Traditional approaches in scaffolds fabrication have some limitations because cells are seeded on a scaffold. It is hard to distribute sells evenly over the scaffold and a lot of cells are lost during cell seeding.[1] Coiled cell encapsulate alginate microfiber scaffold enabled not only to overcome these limitation but also to easy control thickness and porosity of scaffold. We made a fork shape rectangular microchannel with three inlets and one outlet using deep reactive ion etching on silicon substrate and anodic bonding with Pyrex glass. We flowed cell seeded 1% alginate solution whose viscosity is about 15cp and CaCl2 solutions into this channel. Alginate is an anionic polysaccharide capable of reversible gelation in the presence of divalent cations like Ca2+ ions.[2] Because of high viscosity of alginate solution, viscous encapsulation which is a phenomenon in which a less viscous liquid will tend to encapsulate a more viscous liquid as they flow through a channel occurred.
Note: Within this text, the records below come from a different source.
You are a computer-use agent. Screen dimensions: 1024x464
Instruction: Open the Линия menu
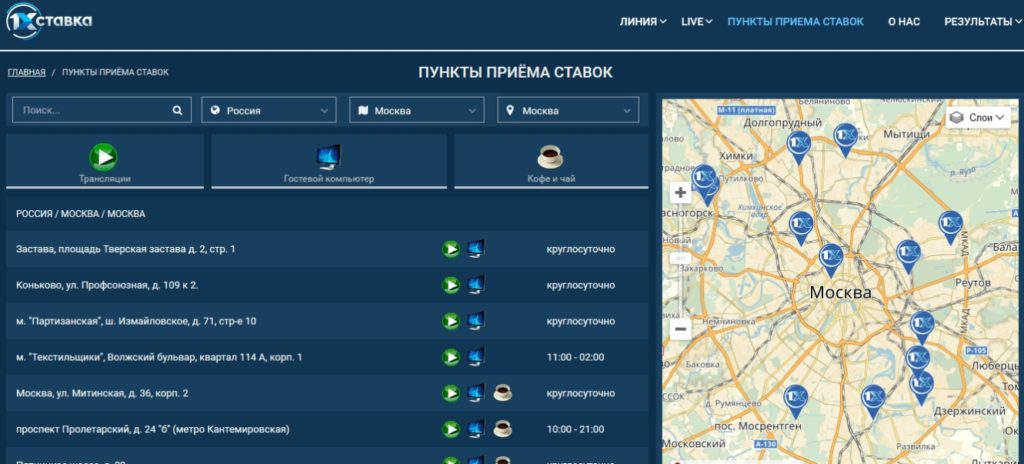(x=642, y=21)
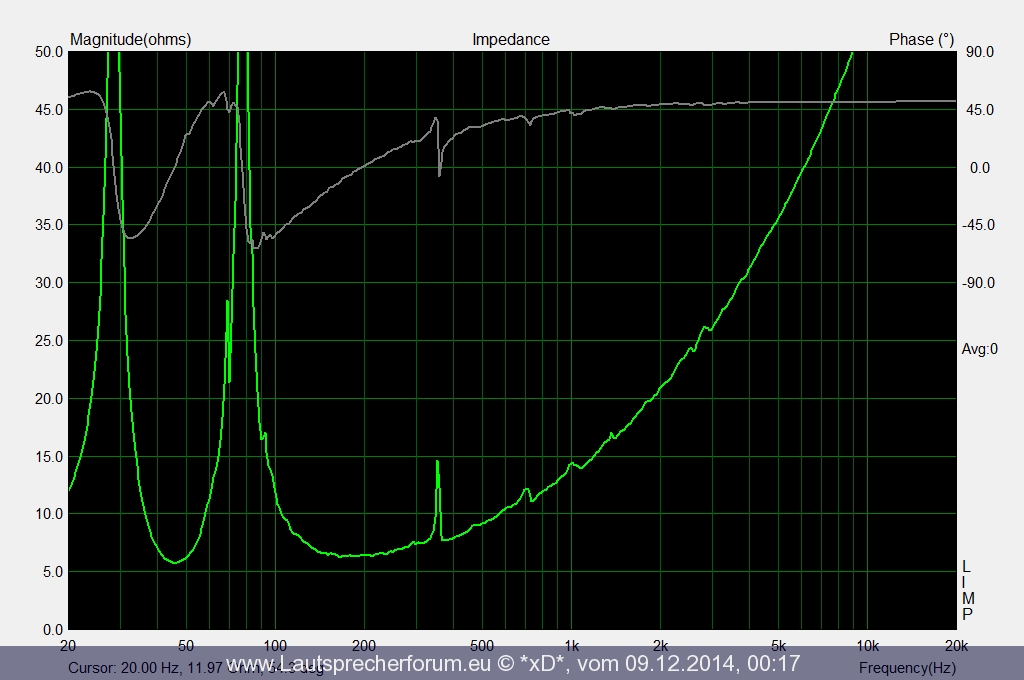1024x680 pixels.
Task: Click the grey phase dip near 350 Hz
Action: pos(439,172)
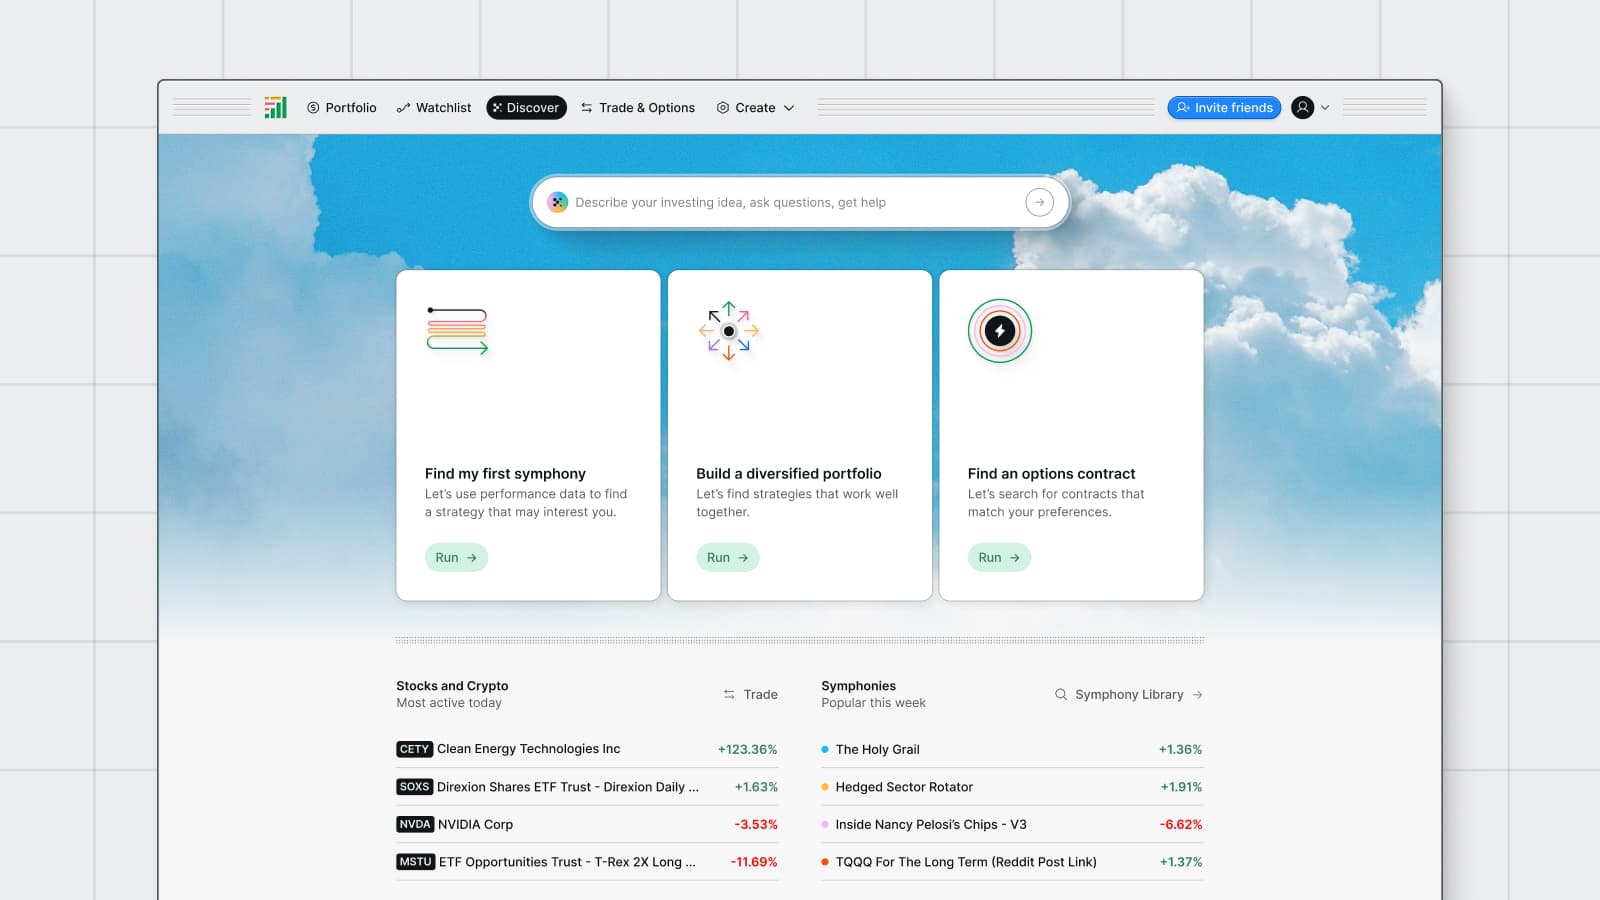Screen dimensions: 1600x900
Task: Expand the chevron beside profile avatar
Action: (1325, 108)

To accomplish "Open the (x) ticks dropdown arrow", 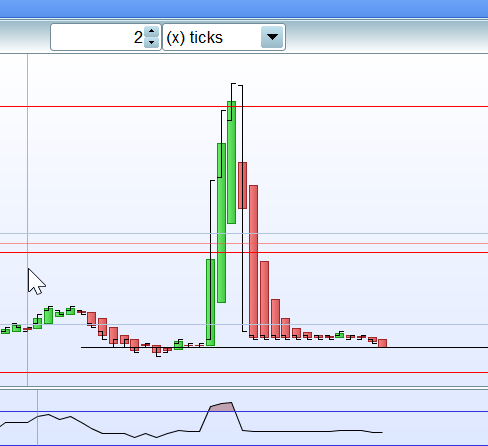I will pyautogui.click(x=272, y=37).

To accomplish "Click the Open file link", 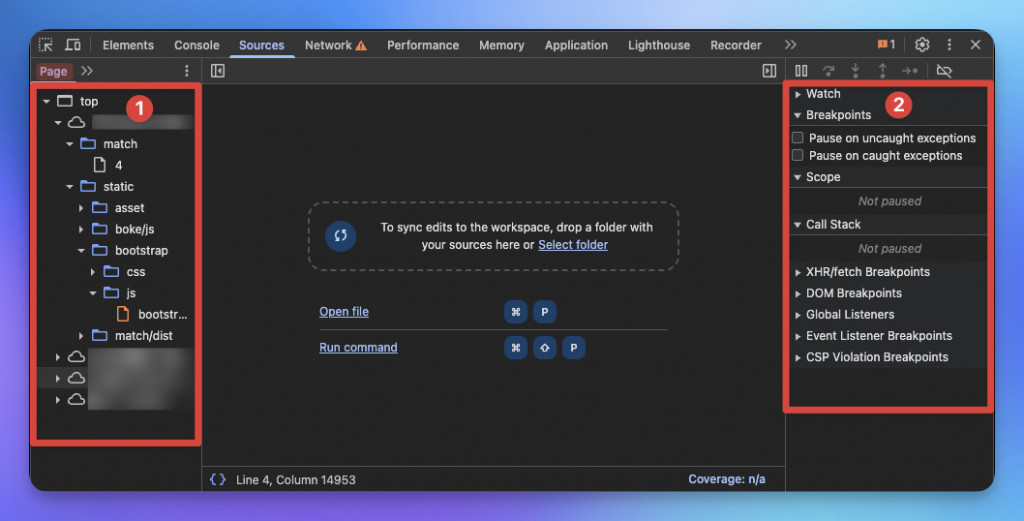I will point(344,311).
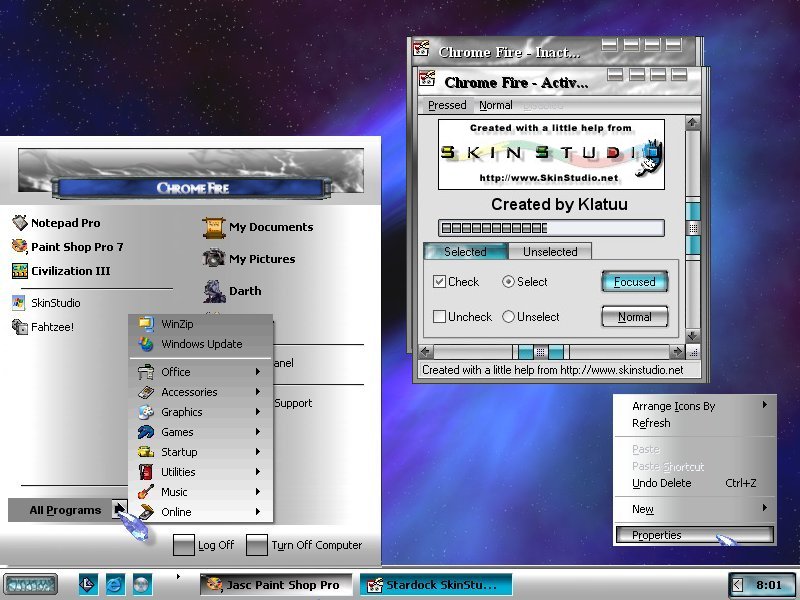Open the Civilization III icon

click(19, 271)
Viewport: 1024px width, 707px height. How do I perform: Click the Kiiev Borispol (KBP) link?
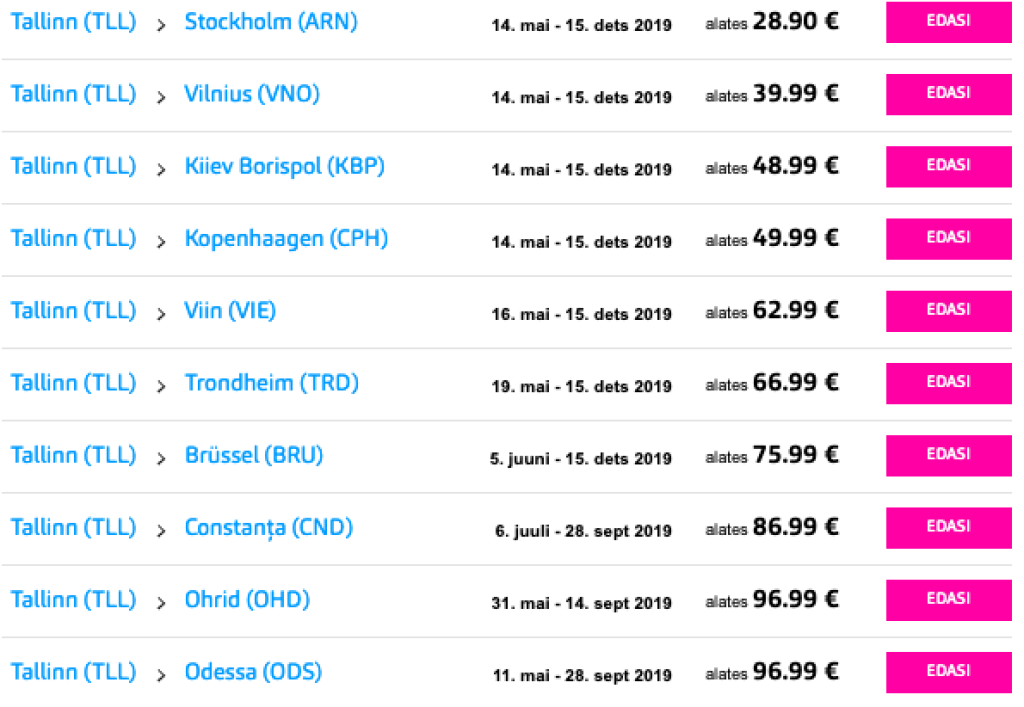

This phenomenon does fabrication of pillar like microfiber in rectangular channel as is possible. The instability due to the stress of two solutions occurring during encapsulation made swirling effect. Because of swirling effect and immisciblity of alginate gel, the outflow of channel formed well ordered coiled shape. We manipulate the porosity of scaffold through controlling diameter of alginate microfiber coil. We can control the thickness of alginate microfiber and diameter of coil through controlling flow rate of two solutions. The coiled cell encapsulated alginate microfiber is easy method to fabricate scaffold control thickness and porosity without cell seeding process. [1] E. Lavik and R. Langer, "Tissue engineering: current state and perspectives", Appl. Microbiol. Biotechnol., vol. 65, pp. 1-8, 2004 [2] T. Taguchi, L. Xu, H. Kobayashi, A. Taniguchi, K. Kataoka and J. Tanaka "Encapsulation of chondrocytes in injectable alkali-treated collagen gels prepared using poly(ethylene glycol)-based 4-armed star polymer", Biomaterials, vol. 26, pp. 1247-1252, 2005.